Мой знакомый походя назвал футболиста команды противника обезьяной. Неужели за это судят? Вот у меня сосед ведет себя как обезьяна. Ходит голый по коридору, чешется…

Михаил Осадчий: Пример с соседом не совсем про то. Все же все мы понимаем, что за словом «обезьяна» в русской речи закрепилось не просто обидное слово, обозначающее, например, не очень красивого человека. Помните, Пушкин говорил, что мужчина должен быть немного красивее обезьяны? У этого слова есть и совершенно четко осознаваемый расистский смысл. Ведь ваш знакомый явно не имел в виду эстетическую сторону внешности того игрока. Именно намек на расу и стал фатальным, привел к приговору. Вот назови он его в пылу эмоций, например, «козлом», приговора бы не было.

 

Виртуальная реальность, которой мы все «болели» в начале века, перестала быть виртуальной

А что «козел» это так, прогулка?

Михаил Осадчий: «Козел» — слово, конечно, обидное. Но под статью об оскорблении подпадают только слова в неприличной форме, то есть банальный русский мат, сравнения с отходами жизнедеятельности, половыми органами и тому подобное. А слова «козел», «свинья», «собака», «ублюдок», «идиот», «дебил» и еще много других обидных слов содержатся в словарях русского литературного языка и неприличными, конечно, не являются. Но ваш знакомый осужден ведь не за оскорбление, а за экстремизм, это немного другое. Давайте разберемся. Оскорбление — это нанесение обиды в неприличной форме конкретному человеку из личной неприязни. Если обозвали соседа за то, что тот курит в подъезде, употребив при этом крепкое словцо, — это оскорбление. Но если основанием для агрессии была не личная неприязнь, а, например, ненависть к нации, расе или религии — это уже совершенно другое дело. Унижение человека на основании принадлежности к какой-то группе — это экстремизм, более тяжкое преступление, рисковать не советую.

Я часто читаю всякие негативные определения про нашу власть…

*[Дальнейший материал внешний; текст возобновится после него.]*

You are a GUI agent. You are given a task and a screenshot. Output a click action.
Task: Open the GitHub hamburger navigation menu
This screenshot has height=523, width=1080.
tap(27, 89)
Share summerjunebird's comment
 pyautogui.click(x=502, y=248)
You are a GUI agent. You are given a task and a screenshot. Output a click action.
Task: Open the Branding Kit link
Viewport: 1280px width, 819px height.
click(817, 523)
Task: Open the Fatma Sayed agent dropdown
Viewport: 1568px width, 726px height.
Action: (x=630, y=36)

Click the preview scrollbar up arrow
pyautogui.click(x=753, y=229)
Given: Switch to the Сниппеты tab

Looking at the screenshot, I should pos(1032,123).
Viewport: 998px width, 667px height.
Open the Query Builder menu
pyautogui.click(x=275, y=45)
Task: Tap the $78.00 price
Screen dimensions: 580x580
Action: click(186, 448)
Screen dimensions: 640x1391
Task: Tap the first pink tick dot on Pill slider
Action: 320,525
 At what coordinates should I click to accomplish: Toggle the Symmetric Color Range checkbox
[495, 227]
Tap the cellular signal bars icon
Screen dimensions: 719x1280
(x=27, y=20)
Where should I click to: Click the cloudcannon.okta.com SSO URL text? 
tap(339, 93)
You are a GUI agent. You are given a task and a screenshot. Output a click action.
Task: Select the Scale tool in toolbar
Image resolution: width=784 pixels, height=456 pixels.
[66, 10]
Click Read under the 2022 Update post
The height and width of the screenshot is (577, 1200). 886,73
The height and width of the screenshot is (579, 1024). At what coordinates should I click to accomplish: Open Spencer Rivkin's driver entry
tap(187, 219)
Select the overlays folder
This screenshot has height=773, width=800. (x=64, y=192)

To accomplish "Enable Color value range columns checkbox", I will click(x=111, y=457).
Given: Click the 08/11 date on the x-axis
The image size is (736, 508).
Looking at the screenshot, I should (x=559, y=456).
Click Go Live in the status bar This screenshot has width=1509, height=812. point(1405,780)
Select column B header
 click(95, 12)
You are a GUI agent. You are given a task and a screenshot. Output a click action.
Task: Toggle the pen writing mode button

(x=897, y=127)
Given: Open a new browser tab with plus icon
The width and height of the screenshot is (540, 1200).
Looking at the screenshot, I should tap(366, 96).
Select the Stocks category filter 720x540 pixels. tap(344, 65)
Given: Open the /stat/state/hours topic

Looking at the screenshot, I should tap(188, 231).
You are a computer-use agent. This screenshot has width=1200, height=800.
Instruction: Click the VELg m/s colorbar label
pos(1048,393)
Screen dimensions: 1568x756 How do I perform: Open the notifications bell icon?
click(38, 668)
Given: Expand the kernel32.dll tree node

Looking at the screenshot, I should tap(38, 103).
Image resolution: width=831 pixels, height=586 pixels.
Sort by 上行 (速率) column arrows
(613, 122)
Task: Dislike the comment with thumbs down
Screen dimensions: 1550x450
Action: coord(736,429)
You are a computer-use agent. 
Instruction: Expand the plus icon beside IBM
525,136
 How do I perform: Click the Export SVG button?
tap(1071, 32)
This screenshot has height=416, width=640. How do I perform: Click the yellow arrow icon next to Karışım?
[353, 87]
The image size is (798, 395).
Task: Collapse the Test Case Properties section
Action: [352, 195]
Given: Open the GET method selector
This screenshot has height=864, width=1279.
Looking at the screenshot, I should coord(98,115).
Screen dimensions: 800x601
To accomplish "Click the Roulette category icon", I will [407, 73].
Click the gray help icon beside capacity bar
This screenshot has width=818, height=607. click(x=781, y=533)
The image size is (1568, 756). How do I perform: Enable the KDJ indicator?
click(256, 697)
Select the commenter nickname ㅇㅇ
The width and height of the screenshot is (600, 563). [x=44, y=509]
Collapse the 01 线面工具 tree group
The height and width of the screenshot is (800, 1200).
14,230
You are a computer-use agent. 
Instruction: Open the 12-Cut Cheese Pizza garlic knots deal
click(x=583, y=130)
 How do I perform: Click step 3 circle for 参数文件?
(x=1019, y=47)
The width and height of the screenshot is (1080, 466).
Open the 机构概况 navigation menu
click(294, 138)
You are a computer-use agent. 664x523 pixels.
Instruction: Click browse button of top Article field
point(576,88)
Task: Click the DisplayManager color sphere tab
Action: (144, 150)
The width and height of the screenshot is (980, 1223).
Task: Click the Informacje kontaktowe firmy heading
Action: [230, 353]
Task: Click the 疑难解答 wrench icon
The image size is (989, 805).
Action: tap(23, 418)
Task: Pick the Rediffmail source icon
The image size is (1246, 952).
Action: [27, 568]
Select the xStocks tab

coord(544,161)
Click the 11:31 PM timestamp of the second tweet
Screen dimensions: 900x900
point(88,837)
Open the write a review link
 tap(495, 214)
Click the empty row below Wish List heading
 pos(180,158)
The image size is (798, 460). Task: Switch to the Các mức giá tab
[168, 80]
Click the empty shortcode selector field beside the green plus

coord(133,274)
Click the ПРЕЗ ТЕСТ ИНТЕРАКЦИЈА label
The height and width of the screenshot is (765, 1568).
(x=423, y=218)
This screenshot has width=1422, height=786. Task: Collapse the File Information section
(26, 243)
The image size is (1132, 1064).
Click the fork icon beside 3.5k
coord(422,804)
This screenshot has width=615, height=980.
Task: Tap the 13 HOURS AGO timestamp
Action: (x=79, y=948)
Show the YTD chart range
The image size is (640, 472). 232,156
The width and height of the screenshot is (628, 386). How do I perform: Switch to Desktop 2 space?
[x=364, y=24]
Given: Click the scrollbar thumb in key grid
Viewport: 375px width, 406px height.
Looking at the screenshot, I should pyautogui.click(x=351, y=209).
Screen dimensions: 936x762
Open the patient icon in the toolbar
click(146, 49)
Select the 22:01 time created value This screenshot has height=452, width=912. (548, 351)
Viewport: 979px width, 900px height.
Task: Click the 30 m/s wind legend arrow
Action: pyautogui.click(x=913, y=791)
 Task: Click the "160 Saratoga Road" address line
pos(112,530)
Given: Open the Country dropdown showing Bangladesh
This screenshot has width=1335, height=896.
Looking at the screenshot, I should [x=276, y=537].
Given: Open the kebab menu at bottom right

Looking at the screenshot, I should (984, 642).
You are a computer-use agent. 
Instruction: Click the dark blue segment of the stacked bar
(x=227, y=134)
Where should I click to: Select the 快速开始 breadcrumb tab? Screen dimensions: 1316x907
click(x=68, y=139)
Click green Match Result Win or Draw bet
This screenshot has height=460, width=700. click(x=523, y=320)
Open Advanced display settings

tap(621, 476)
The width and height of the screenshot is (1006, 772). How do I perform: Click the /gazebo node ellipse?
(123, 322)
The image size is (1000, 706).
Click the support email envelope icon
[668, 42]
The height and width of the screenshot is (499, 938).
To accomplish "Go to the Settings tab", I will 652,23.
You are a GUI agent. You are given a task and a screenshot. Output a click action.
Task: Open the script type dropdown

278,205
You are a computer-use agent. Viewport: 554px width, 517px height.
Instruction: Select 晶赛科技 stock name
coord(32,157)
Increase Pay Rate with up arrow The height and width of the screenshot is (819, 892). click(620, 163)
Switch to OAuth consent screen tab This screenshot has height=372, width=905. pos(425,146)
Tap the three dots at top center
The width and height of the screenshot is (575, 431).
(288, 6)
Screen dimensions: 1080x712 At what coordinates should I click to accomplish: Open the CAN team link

Михаил Осадчий: В соответствии со сложившейся практикой власть к социальным группам не относят. Власть — это такой институт. Совершенно иначе обернется дело, если кто-то призовет применять насилие к «чиновникам», вот это уже группа людей, объединенных по роду деятельности.

А как же геи?

Михаил Осадчий: Действительно, мы часто слышим не просто негативные суждения о геях, но даже призывы применять к ним насилие. Вроде бы по всем признакам тут статья за экстремизм. Но реальная практика такова, что данная группа воспринимается российской судебной системой как «незащищаемая». То же самое относится, например, к людям, больным ВИЧ. На них тоже часто объявляется травля, но правоохранительная система на такие факты закрывает глаза.

Значит, я в своем посте могу назвать оппонента сифилитиком, и мне ничего не будет?

Михаил Осадчий: Ошибаетесь. Реакция будет в любом случае. Если он и вправду переболел этим заболеванием, то будете отвечать за раскрытие медицинской тайны.

А если нет, то за клевету?

Михаил Осадчий: Тут есть сложности. Клевета — это порочащая информация. Заболевание само по себе человека не порочит, это же не преступление и не обман какой-нибудь. Если информация о болезни была ложной, можно по суду признать ее не соответствующей действительности, но вот клевету доказать не получится, такая вот странность.

Но вот если о человеке солгали, что он не просто болен, но еще и занимает какую-то должность, на которой не допускается такое заболевание (в медицине, образовании), то в этом случае уже есть все шансы на успех в суде.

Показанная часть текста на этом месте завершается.